Friday, October 30, 2009

Bzzzz, Bzzzzz, Bzzzz, SPLAT!

Remember the nasal flies from yesterday's post? The ones who infest the sheep and drive them to the place of utter distraction? So bad that they beat their heads against the wall? Well God must really want me to learn how to practically apply what I'm learning because the last 48 hours have been filled with opportunities to practice this in my life.

Can you make a meal for a woman who is sick? Coordinate meals for a new mom? Coordinate meals for someone I've never met but technically am responsible for supporting? Schedule play dates times four since there is no school today? Clean my house, before and after, two large gatherings in this week alone. Fold clothes. Scrub the bathrooms. Feed my family. Follow up on new tires for the van. Go to physical therapy. Make the meal plan and the grocery list and somehow find 4 hours to go and shop for it all. Exercise? What's that. Haven't done that in several days. Maybe by the time I'm 40 my schedule will clear up enough to work regular exercise back into the routine. Bzzz... Bzzzz.... Bzzz...

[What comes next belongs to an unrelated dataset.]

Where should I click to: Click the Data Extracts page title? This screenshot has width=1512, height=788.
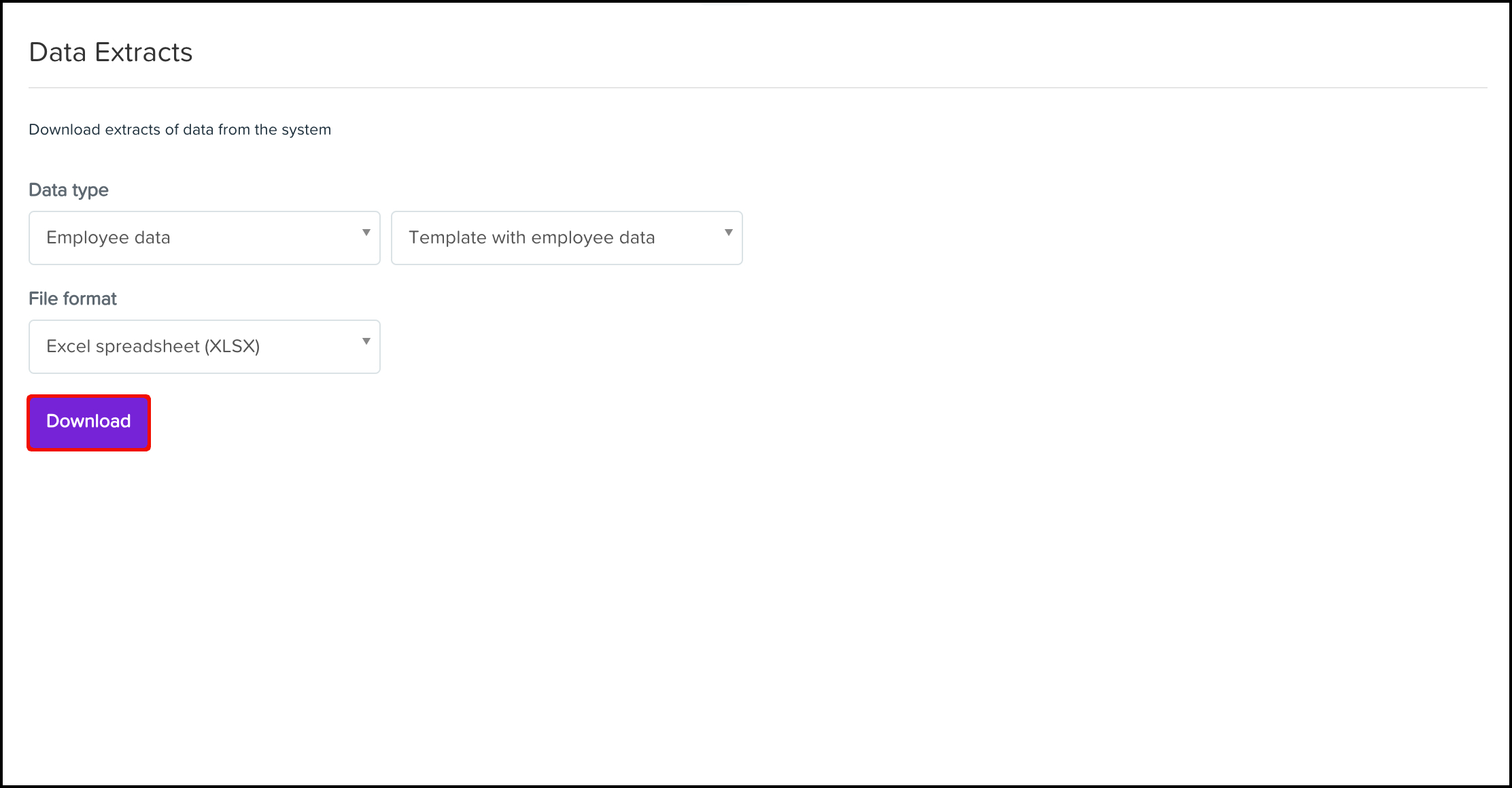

I feel pulled in a million different directions and am being forced to say no to things, good things, because to say yes comes at the expense of my own family. And it bugs me that I can't do it all. Be everything to all people who need something from me. How like my enemy to take ministry moments and turn them into an annoyance. Bzzz.... Bzzz.... Bzzzz....

I tried to order the beautiful family photographs my friend took of our family and the photo processor kept cutting off chunks of the pictures. 30 minutes into the project, I had to abandon it and leave it for later. Bzzz.. Bzzz. Bzzz... Fed 8 hungry kids a meal. Answered the phone that normally never rings but has been ringing off the hook all day. Tried to have a conversation with my friend while being interrupted 18 times by the 8 kids I willingly invited into my home. Bzzz.... Bzzz.... Bzzz...

I caught someone in a lie and my annoyance level sky rocketed. Bzzz.... Bzzzz.... Bzzz.... Threw my hands up in frustration and was ready to join the sheep in beating my head against the wall. I called a wise woman of the Lord and she gave me a word from The Word. I Corinthians 13:4-8: "Love is patient, love is kind. It does not envy, it does not boast, it is not proud. It is not rude, it is not self-seeking, it is not easily angered, it keeps no record of wrongs. Love does not delight in evil but rejoices with the truth. It always protects, always trusts, always hopes, always perseveres. Love never fails." My friend encouraged me to let the lie go and choose love. She reminded me that choosing love is also choosing forgiveness and in this case means I can't duck and dive when I see this person next. Even as I mulled this over, the flies of anger, self-righteousness and unforgiveness were swarming my mind. Bzzzz... Bzzzz... Bzzzz....

Wow is it difficult to set aside my agenda to take up the mind of Christ. But I knew I needed to stop the buzzing. I asked the Holy Spirit to pour into my depleted life more of Himself. To give me wisdom and discernment with the situation at hand. To replace my frustration with peace. My anger with love. My bitterness with forgiveness. I asked God to figuratively anoint my head with oil and SPLAT! My Good Shepherd smashed those flies.